# Complete the following:
a: In the film review, in what year and neighborhood does the story open?
b: In the film review, swap "Safdie" for "the director" in the passage that begins at the words "Also needless to" and stops after "Sandler’s colon, mid-colonoscopy.".

# Source document:

☆ ☆ ☆ ☆ ☆ ☆ ☆

But here’s the thing: everybody may want to rule the world, but not everybody truly believes they CAN. This, one could argue, is what separates the true strivers from the rest of us.

And Marty — played by Chalamet in a delicious synergy of actor, role and whatever fairy dust makes a performance feel both preordained and magically fresh — is a striver. With every fiber of his restless, wiry body. They should add him to the dictionary definition.

Needless to say, Marty is a New Yorker.

Also needless to say, Chalamet is a New Yorker.

And so is Safdie, a writer-director Chalamet has called “the street poet of New York.” So, where else could this story be set?

It’s 1952, on Manhattan’s Lower East Side. Marty Mauser is a salesman in his uncle’s shoe store, escaping to the storeroom for a hot tryst with his (married) girlfriend. This witty opening sequence won’t be the only thing recalling “Uncut Gems,” co-directed by Safdie with his brother Benny before the two split for solo projects. That film, which feels much like the precursor to “Marty Supreme,” began as a trip through the shiny innards of a rare opal, only to wind up inside Adam Sandler’s colon, mid-colonoscopy.

Sandler’s Howard Ratner was a New York striver, too, but sadder, and more troubled. Marty is young, determined, brash — with an eye always to the future. He’s a great salesman: “I could sell shoes to an amputee,” he boasts, crassly. But what he’s plotting to unveil to the world has nothing to do with shoes. It’s about table tennis.

How likely is it that this Jewish kid from the Lower East Side can become the very face of a sport in America, soon to be “staring at you from the cover of a Wheaties box?”

To Marty, perfectly likely. Still, he knows nobody in the US cares about table tennis. He’s so determined to prove everyone wrong, starting at the British Open in London, that when there’s a snag obtaining cash for his trip, he brandishes a gun at a colleague to get it.

Shaking off that sorta-armed robbery thing, Marty arrives in London, where he fast-talks his way into a suite at the Ritz. Here, he spies fellow guest Kay Stone (Gwyneth Paltrow, in a wise, stylish return to the screen), a former movie star married to an insufferable tycoon (“Shark Tank” personality Kevin O’Leary, one of many nonactors here.)

Kay’s skeptical, but Marty finds a way to woo her. Really, all he has to say is: “Come watch me.” Once she sees him play, she’s sneaking into his room in a lace corselet.

☆ ☆ ☆ ☆ ☆ ☆ ☆

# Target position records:
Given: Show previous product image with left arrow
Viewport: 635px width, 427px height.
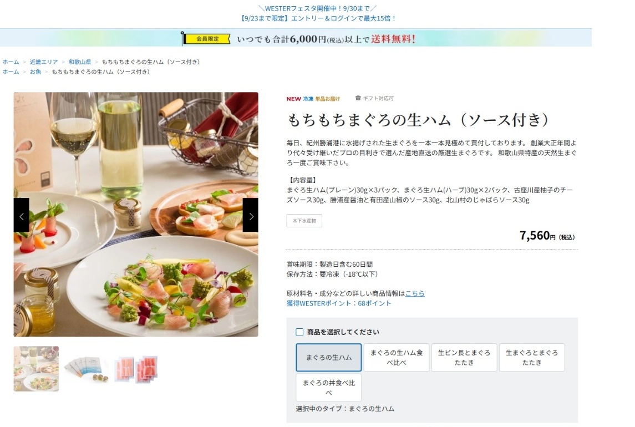Looking at the screenshot, I should click(x=22, y=215).
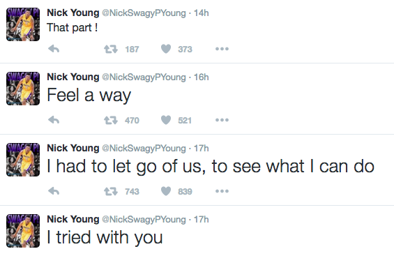Viewport: 394px width, 256px height.
Task: Reply to the "Feel a way" tweet
Action: (x=54, y=120)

☆ ☆ ☆ ☆ ☆ ☆ ☆

# Expected answers:
a: It opens in 1952 on Manhattan's Lower East Side.

b:
Also needless to say, Chalamet is a New Yorker.

And so is the director, a writer-director Chalamet has called “the street poet of New York.” So, where else could this story be set?

It’s 1952, on Manhattan’s Lower East Side. Marty Mauser is a salesman in his uncle’s shoe store, escaping to the storeroom for a hot tryst with his (married) girlfriend. This witty opening sequence won’t be the only thing recalling “Uncut Gems,” co-directed by the director with his brother Benny before the two split for solo projects. That film, which feels much like the precursor to “Marty Supreme,” began as a trip through the shiny innards of a rare opal, only to wind up inside Adam Sandler’s colon, mid-colonoscopy.